**Excerpted text:**
★ ★ ★

Microfinance institutions (MFIs) would need to brace themselves up for the onslaught of digital disruption that is currently underway and threatening their very existence, SIDBI Chairman and Managing Director S Ramann said on Wednesday.
“My fear is that payment aggregators will tomorrow pull the rug from below your (MFI’s) feet by offering rates of interest that today is completely not viable for you,” Ramann said at the Sa-Dhan National Conference on Inclusive Growth in the capital.
“You need to look into the future and not rest on past laurels,” he said.
On the occasion, the Bharat Microfinance Report was released. The report is intended to be a one-stop point regarding all information on microfinance sector in India. Sa-Dhan this year is celebrating its 25th year of existence.
- Also read: Be conscious of data privacy and cybersecurity issues, State Bank of India MD Chaudhary tells MFIs
Ramann highlighted that payment aggregators today hold absolutely amazing sets of data and they have gone into analytics of customer behaviour like nobody has done before. “The entire set of data is now captured by payment aggregators. We need to ask ourselves what do we need to do to collect that data and share it among ourselves so that we continue to have the power of lending to our customers,” Ramann said.
MFIs need to realise that the data of their customers are with payment aggregators, who can use it to the disadvantage of these institutions and start lending to the MFI customers through other (third party) outfits, Ramann said.
Industry-wide databases
Ramann urged self-regulatory organisations Sa Dhan and MFIN to come together to create an industry-wide database of customers and capture information respectively held.
“The more you have information about your customers, the more you would be able to lend them at lower rates. We cannot assume that the current set of customers to the MFI industry will remain with MFIs. There is so much disruption. For instance, Google has gone into small loans. Think about it that Google or other big tech could tomorrow be the bank that caters to the MFI industry in the country,” he said.

★ ★ ★

**Given entries:**
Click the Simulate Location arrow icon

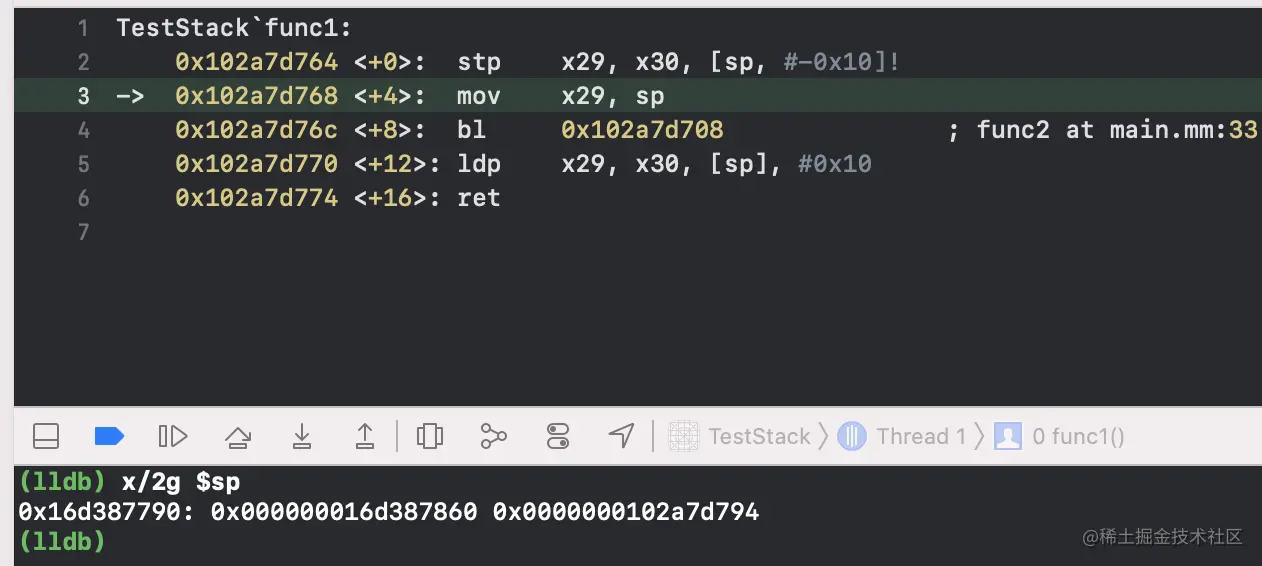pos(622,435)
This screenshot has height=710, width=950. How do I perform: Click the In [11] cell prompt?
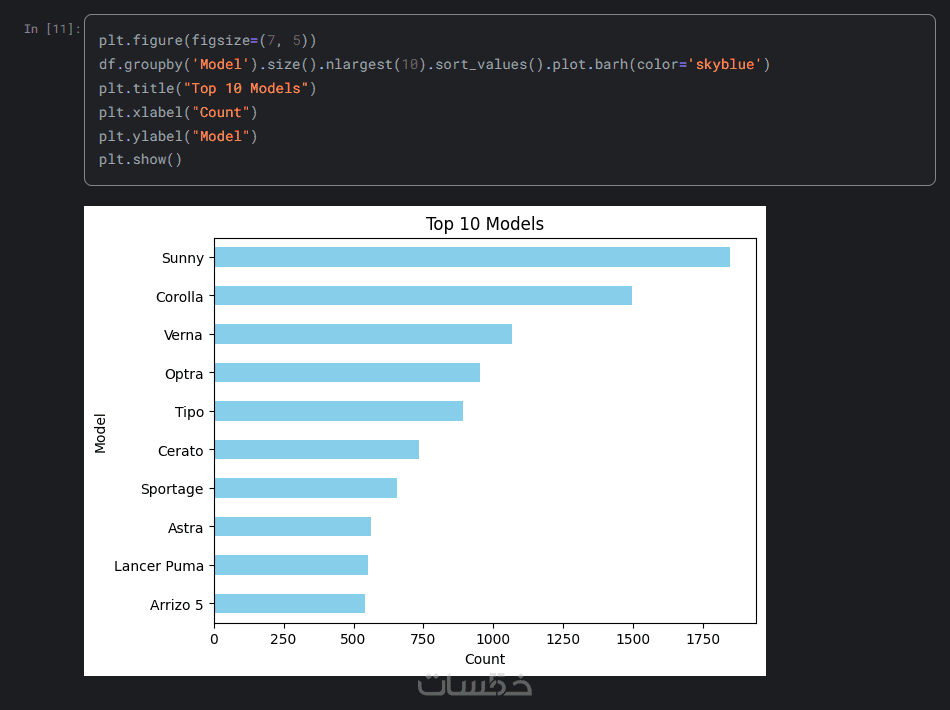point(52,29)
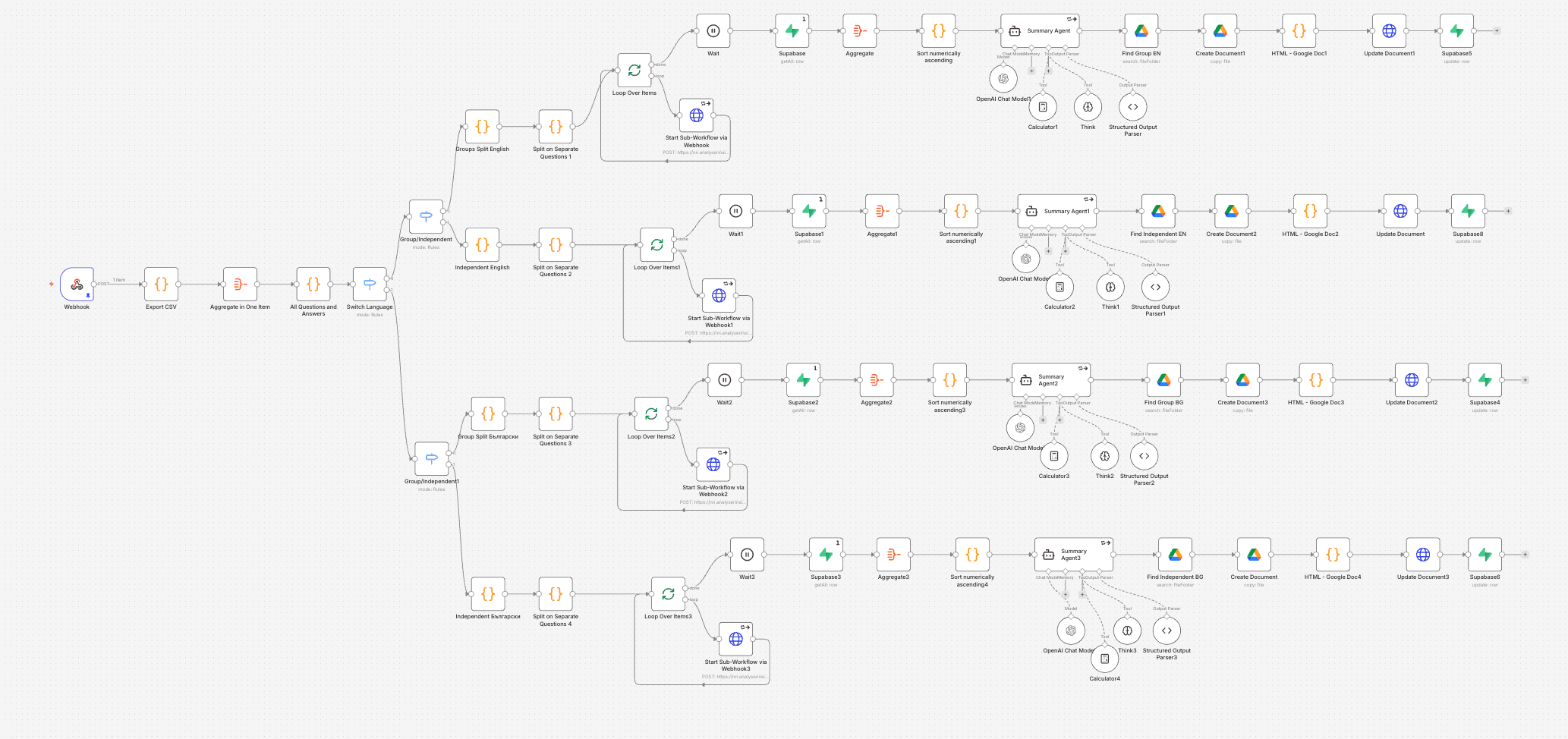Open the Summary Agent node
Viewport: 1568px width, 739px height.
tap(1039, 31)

★ ★ ★

**What you will do:**
Answer these questions from the article on microfinance institutions and digital disruption:
1. What report was released at the Sa-Dhan conference?
2. Which year of its existence is Sa-Dhan celebrating this year?
3. Which company does Ramann name as having gone into small loans?
The lines above are separate material from the article.

**Output for this exercise:**
1. The Bharat Microfinance Report
2. Its 25th year
3. Google